Le tremano le gambe quando le telefona il direttore di Bompiani che le annuncia la pubblicazione del suo romanzo “Come l’arancio amaro”, sin da subito tra i più venduti nelle librerie. E’ un particolare emerso dall’intervista che la scrittrice ha rilasciato al quotidiano “Il Messaggero”.
Milena Palminteri arriva tardi al successo. A settantacinque anni appare piuttosto frastornata, quasi incredula, per l’approvazione che riceve dal lettore al suo primo lavoro. Lei nasce a Palermo, dove trascorre il periodo giovanile. Diventa avvocato ma la sua vita professionale la trascorre quale dirigente in diversi archivi notarili. In quello di Salerno, dove si stabilisce molti anni fa, trova lo spunto per raccontarci una storia in buona parte realmente accaduta. Sarraca nella fantasia della scrittrice, Sciacca sulla cartina della Sicilia, è il posto dove si svolge gran parte della vicenda. In due tempi. Prima gli anni venti, con sullo sfondo il periodo mussoliniano, poi gli anni sessanta.
Ben cuciti con ripetuta alternanza di esposizione. Il romanzo fa leva su un bel po’ di personaggi ma lo spessore maggiore ci viene dalla rappresentazione della donna di quegli anni. Travagliata, sottomessa, mai padrona di scegliersi la vita. Sia in carriera, sia in amore. Sarà così anche per Nardina, una tra le protagoniste, costretta ad arrendersi ai disegni scombinati e utilitaristici di sua madre, nonostante gli studi e i sogni per una vita diversa. Sui progetti di una malvagia Bastiana, la mamma appunto, ruota la trama di quel che accade. Una vicenda che spesso mostra un lato comico.
A volte anche grottesco. Ma che a ben vedere segna e non poco la personalità di tre personaggi. Tutte donne. Nardina in primis, quella che poteva essere la più forte, Sabedda, bella e selvaggia insieme, e poi Carlotta, prima bimba poi, adulta, alla ricerca di una verità, a dir poco, destabilizzante, che la riguarda da vicino e per la quale non si dà pace. Lo “zio”, l’avvocato Peppino Calascibetta, che fieramente si dichiara convinto antifascista, le sarà di sostegno sin da quando era piccola. Prima affettuosissimo, poi in difficoltà quando la nipote diventa grande.
Carlotta, infatti, come la Palminteri, è responsabile dell’archivio notarile di Agrigento. Dove, quasi per caso, scopre di essere stata vittima di uno stratagemma a dir poco sconcertante. C’è tutto per dubitare che Nardina sia davvero sua madre. Zio Peppino, che sa perfettamente come siano andate le cose, proprio non sa come uscire dall’angolo nel quale l’ha relegato l’amata nipote.

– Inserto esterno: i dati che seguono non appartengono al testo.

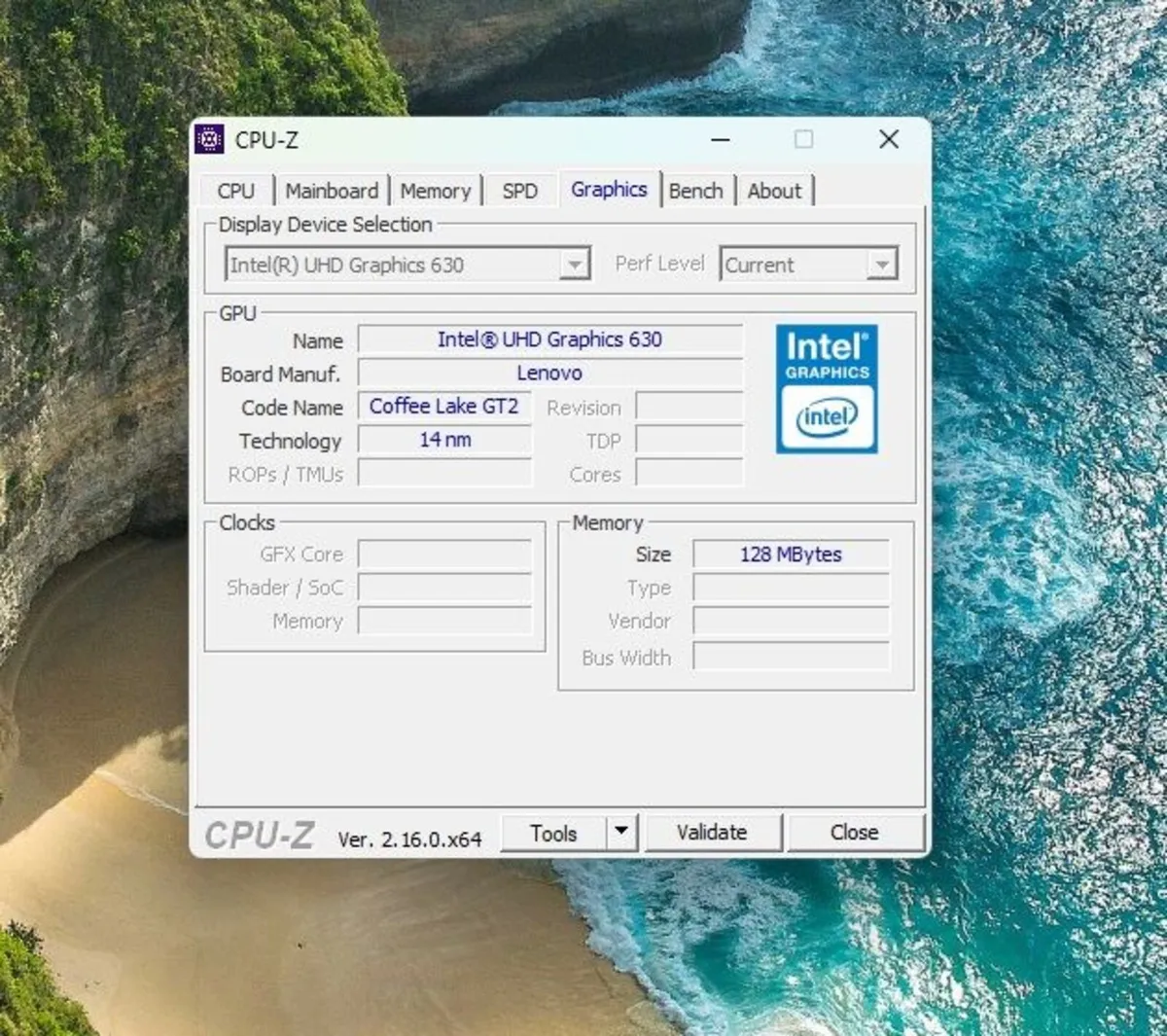Click the Memory Size field showing 128 MBytes

790,554
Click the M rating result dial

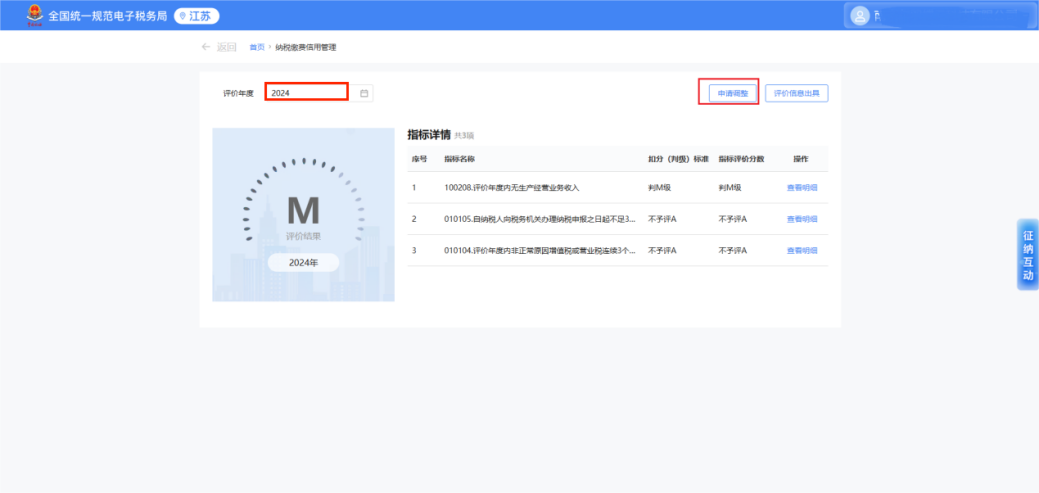(x=303, y=212)
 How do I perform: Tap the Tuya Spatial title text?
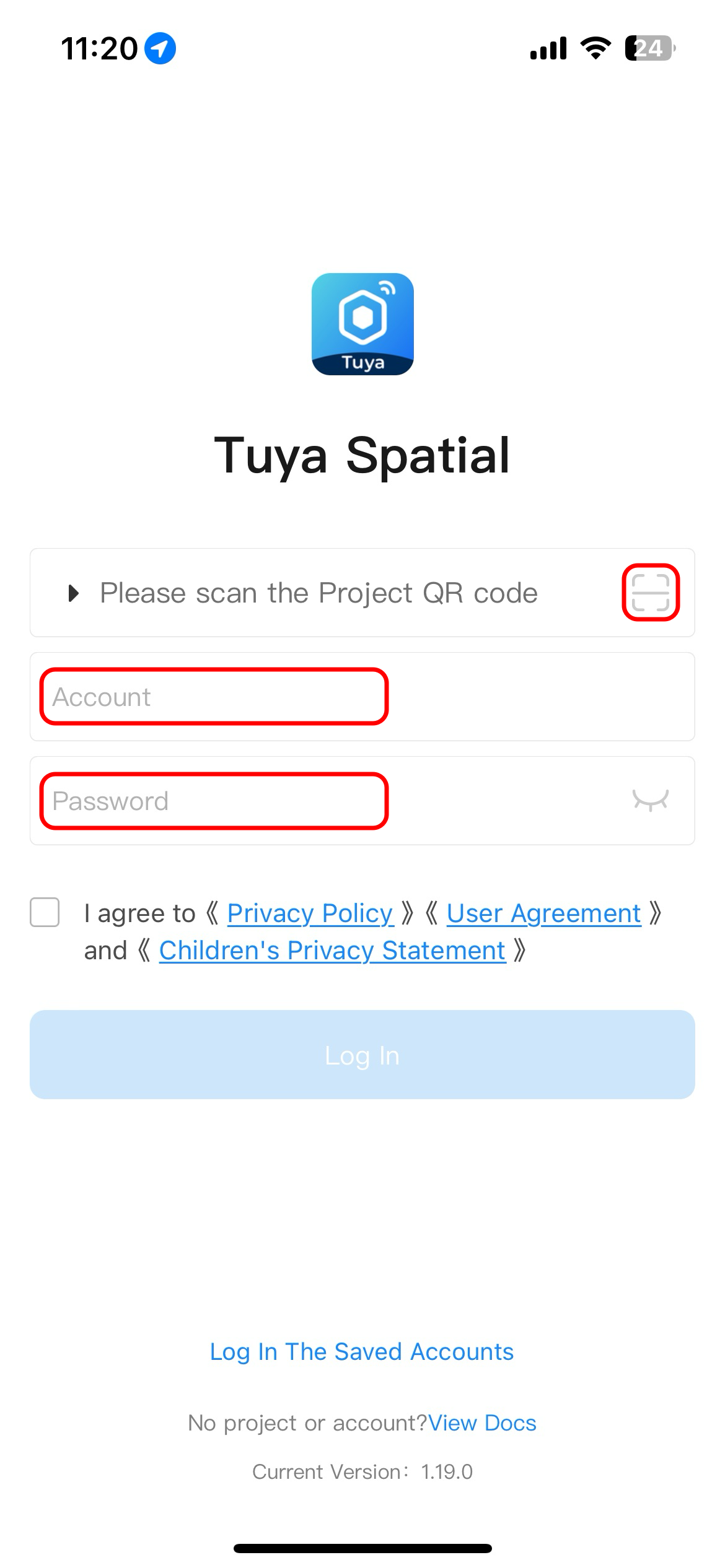pyautogui.click(x=362, y=456)
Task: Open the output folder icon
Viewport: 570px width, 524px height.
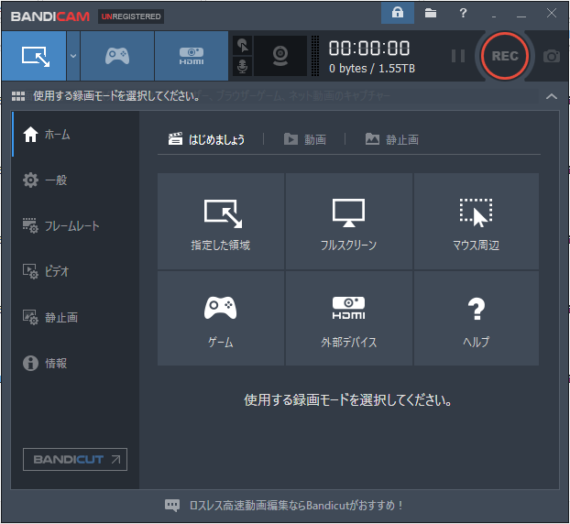Action: (x=430, y=13)
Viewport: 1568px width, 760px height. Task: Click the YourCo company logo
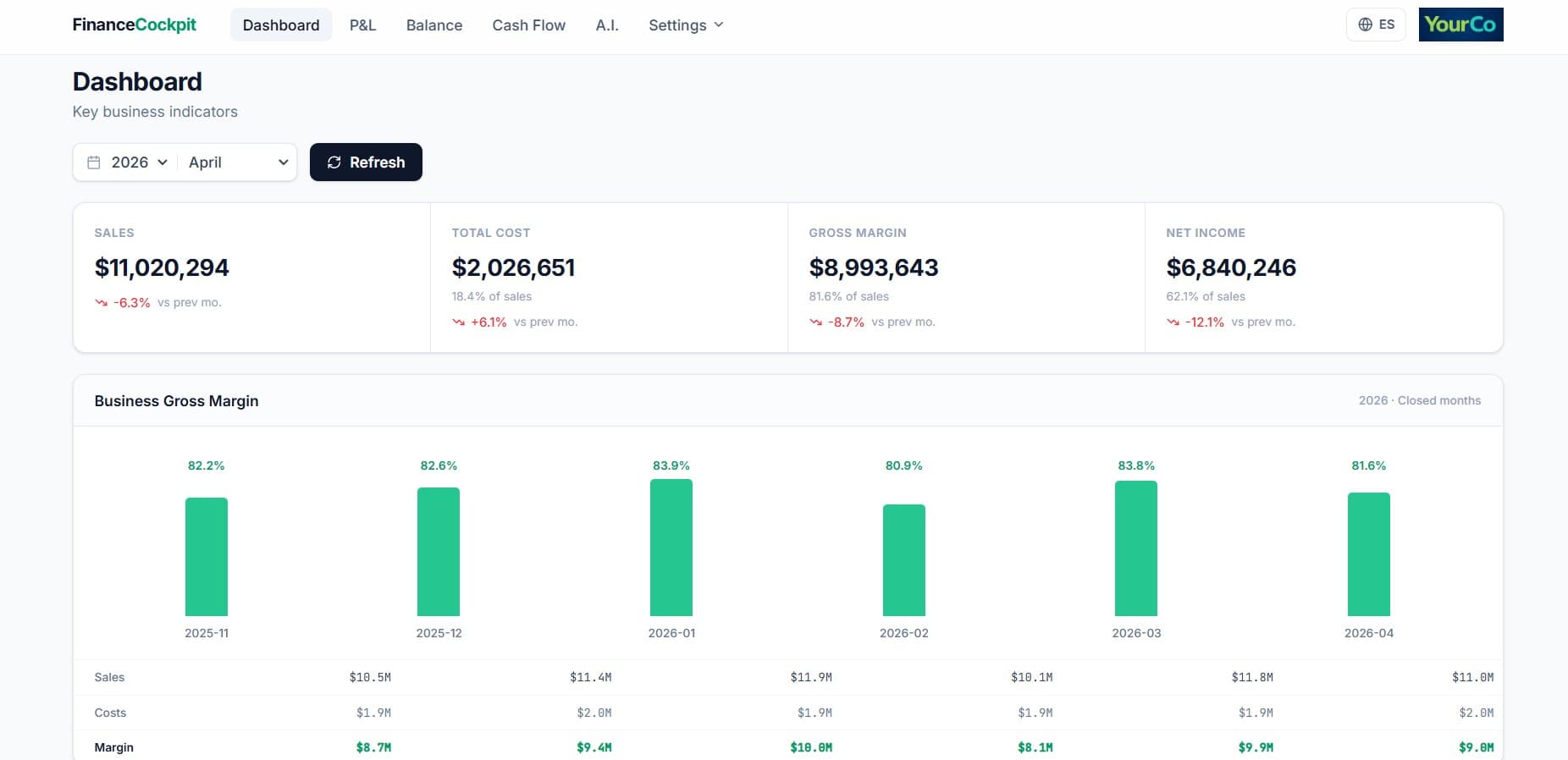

Un romanzo insomma che coinvolge e appassiona sin dalle prime battute. Condito al punto giusto di riferimenti storici, quelli del fascismo in particolare. Dei fasci si parla in maniera soffusa visto che, come sostiene la stessa Palminteri, quella fase storica quasi non l’ha toccata, la Sicilia. Preda com’era dei poteri mafiosi. Nel romanzo, uno stile straordinariamente personale.
Un linguaggio estremamente scorrevole, ma non per questo scevro di una attenta e meticolosa ricerca del vocabolo adatto, nel momento giusto. Una ricerca della perfezione che quasi ossessiona. Sarà la stessa autrice ad ammetterlo. Quando dice, con un pizzico di vergogna, per scriverlo ci ho messo cinque anni.